Brendan Cox tells the Guardian that writing about his wife’s life helped him begin to “[come] to terms with what happened”, while “also remembering the adventures and love of life that our relationship was built upon”.

He continues: “Jo packed a lifetime of excitement into her 41 years and the book touches on some of the highlights.”

Labour MP Cox was murdered in her constituency of Birstall, West Yorkshire, on 16 June 2016, one week before the EU referendum. Cox had campaigned passionately for the UK to remain in the EU and for the fairer treatment of refugees; her killer, Thomas Mair, was an unemployed gardener with white supremacist tendencies. He was sentenced to life imprisonment in November.

Brendan Cox, a former advisor to Prime Minister Gordon Brown and director at Save the Children, made a statement in court during Mair’s trial. He says that he hopes his book will have a similar impact to that speech.

“I told the jury that having heard so much about the manner of Jo’s death I wanted to tell them about her life,” he says. “The objective of this book is the same: to tell people who didn’t know Jo who she really was.

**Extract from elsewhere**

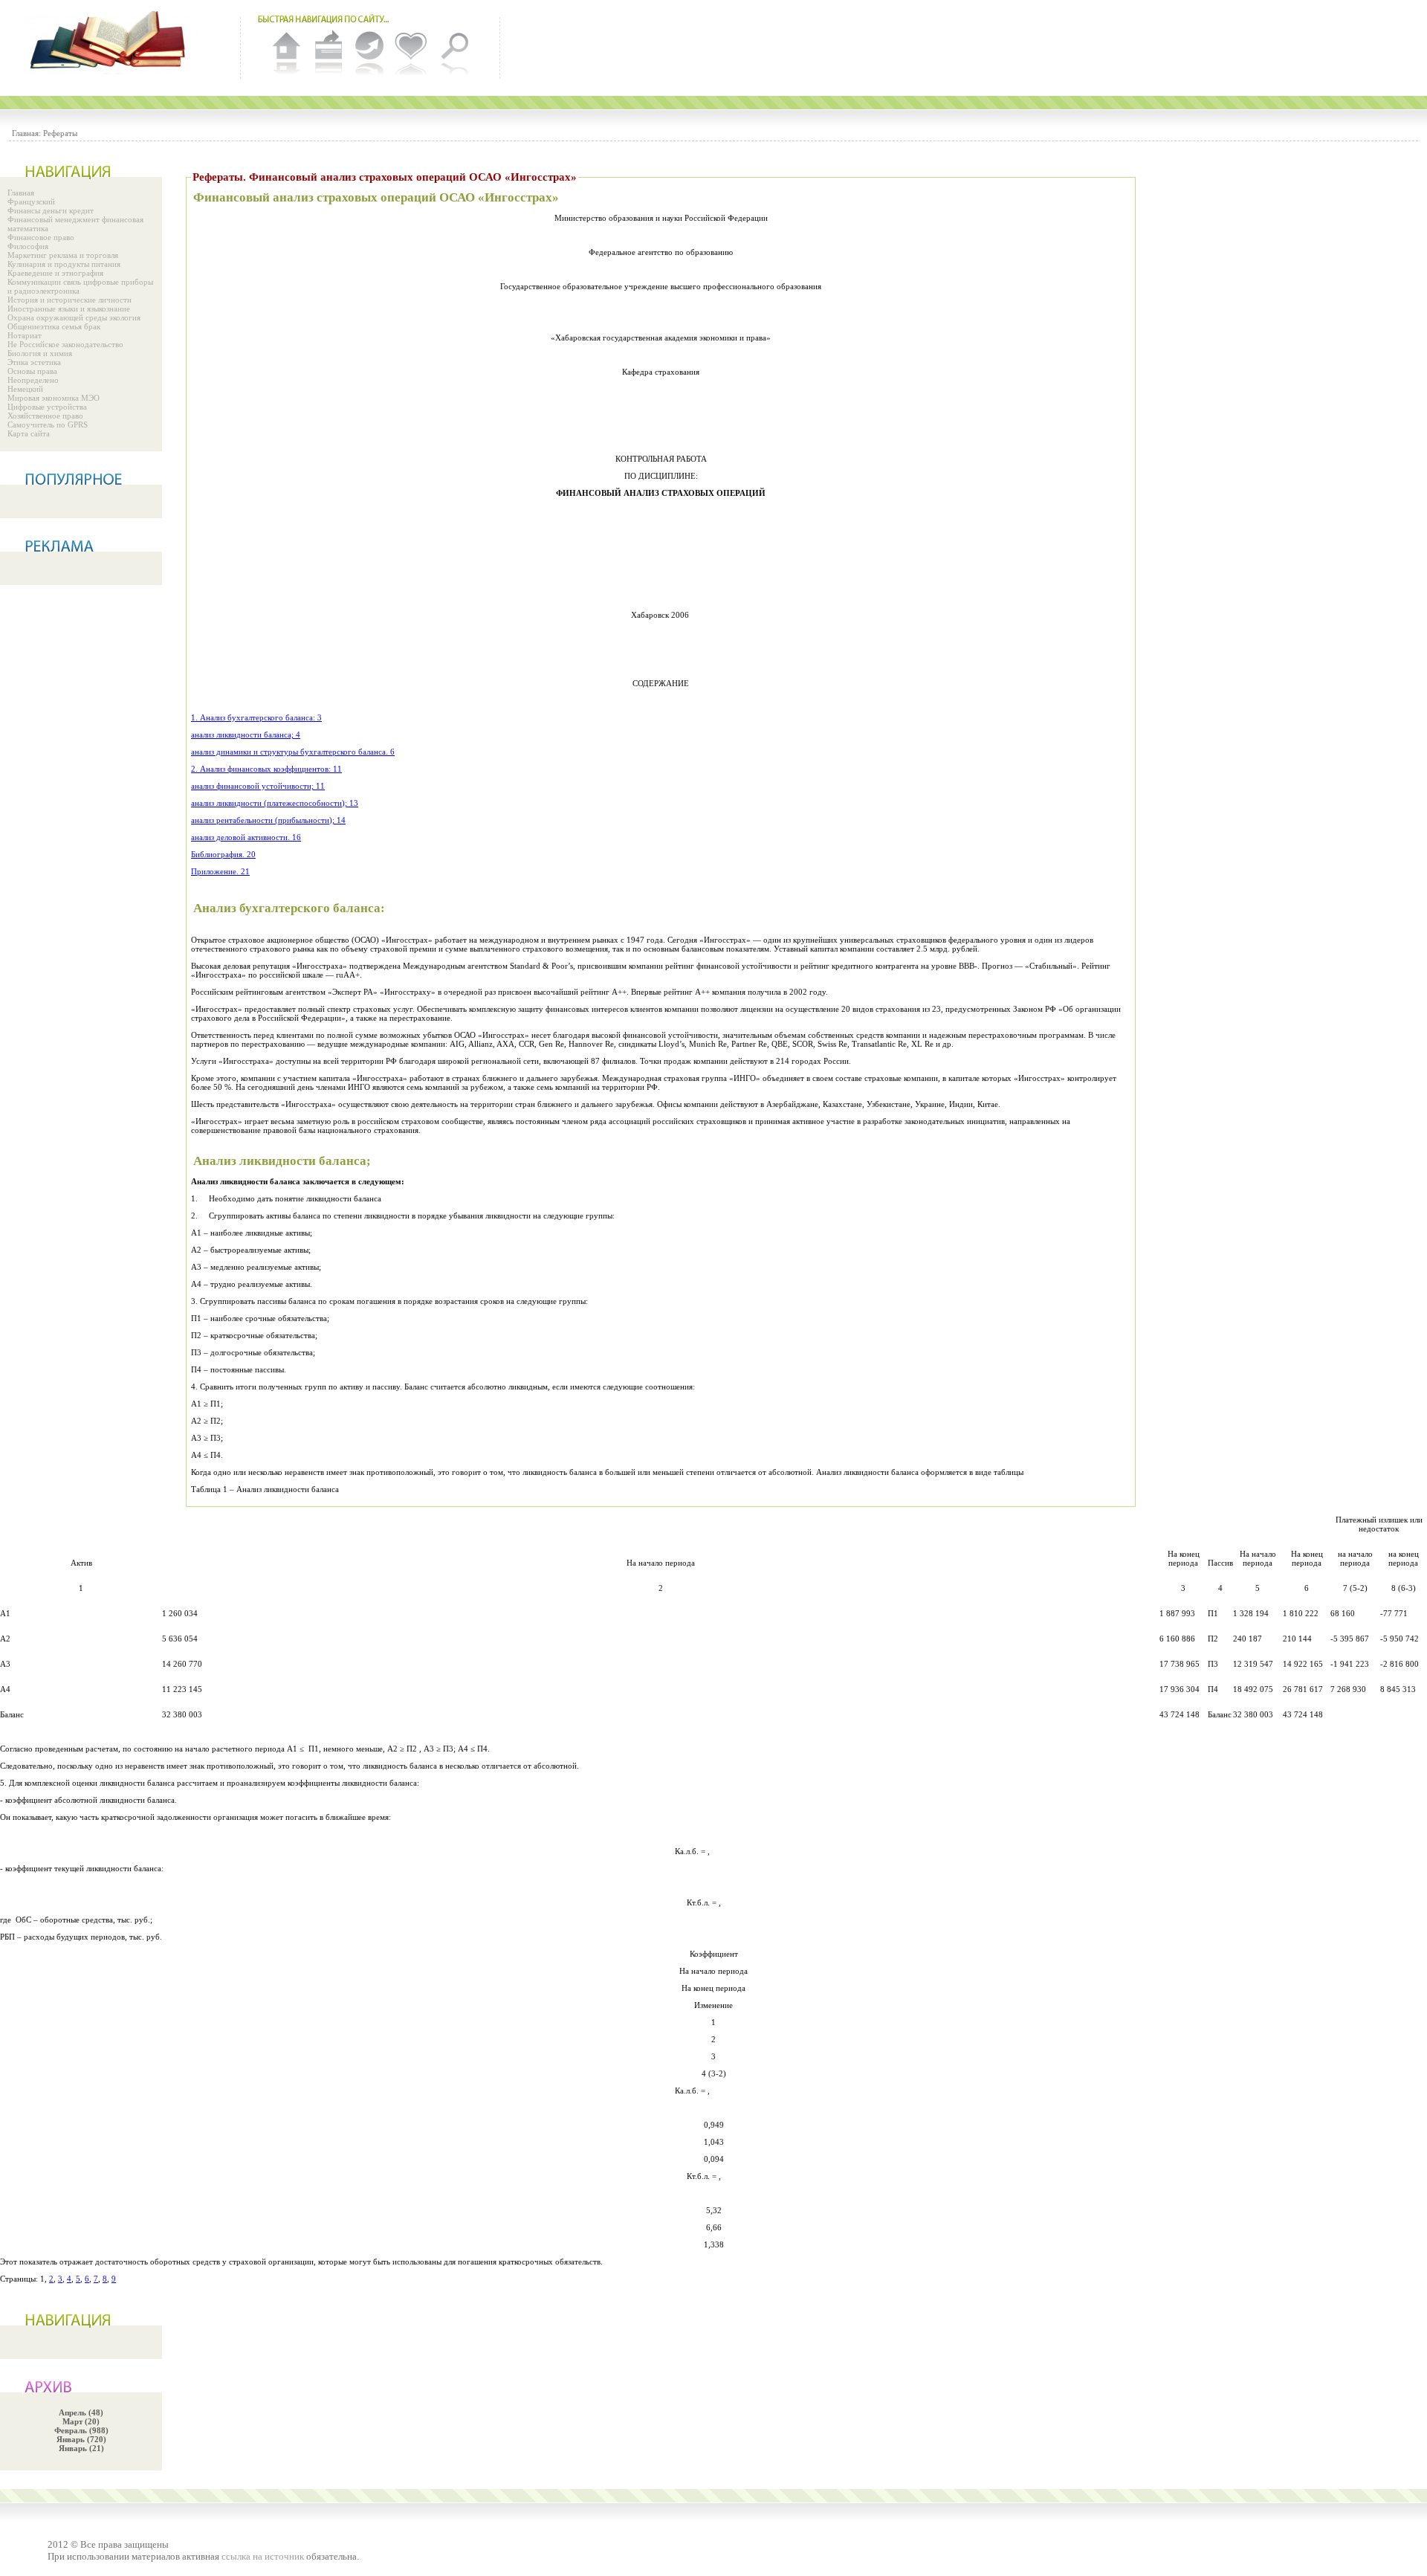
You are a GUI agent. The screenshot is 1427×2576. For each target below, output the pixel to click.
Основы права (32, 371)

“In an era of growing hatred and division, I wanted to tell the story of someone who brought love and empathy to everyone she met.”

Watch: The inspirational Jo Cox

After his wife’s death, Brendan Cox called on the British public to “unite to fight against the hatred that killed her”, and threw himself into continuing Jo’s political activism. He set up the Jo Cox Foundation for a “fairer, kinder and more tolerant world”, and delivered Channel 4’s alternative Christmas Day speech, in which he urged resistance against the forces of “fascism, xenophobia, extremism and terrorism”.  

But despite his frenetic schedule, Cox tells the Guardian that he often found himself unable to sleep in the aftermath of his wife’s death. It was during these restless nights that he worked on her memoirs.

“Since June my life had been more hectic than ever before, [thanks to] a combination of suddenly being a single parent, responding to the public interest and trying to keep working on the causes I have always cared about,” he says.

“I wanted to write about Jo, but felt doing so was probably impossible because of all the pressures on my time.

“What I hadn’t factored in was lack of sleep. Sleeping used to be one of the things I was best at, but since June that is no longer true. I often wake at 4am or even 3am nowadays and am unable to get back to sleep. So this book is very much the product of sleep deprivation.”

Jo Cox: More in Common will be published in June, on the eve of the first anniversary of the Labour MP’s death. All royalties will be donated to the Jo Cox Foundation.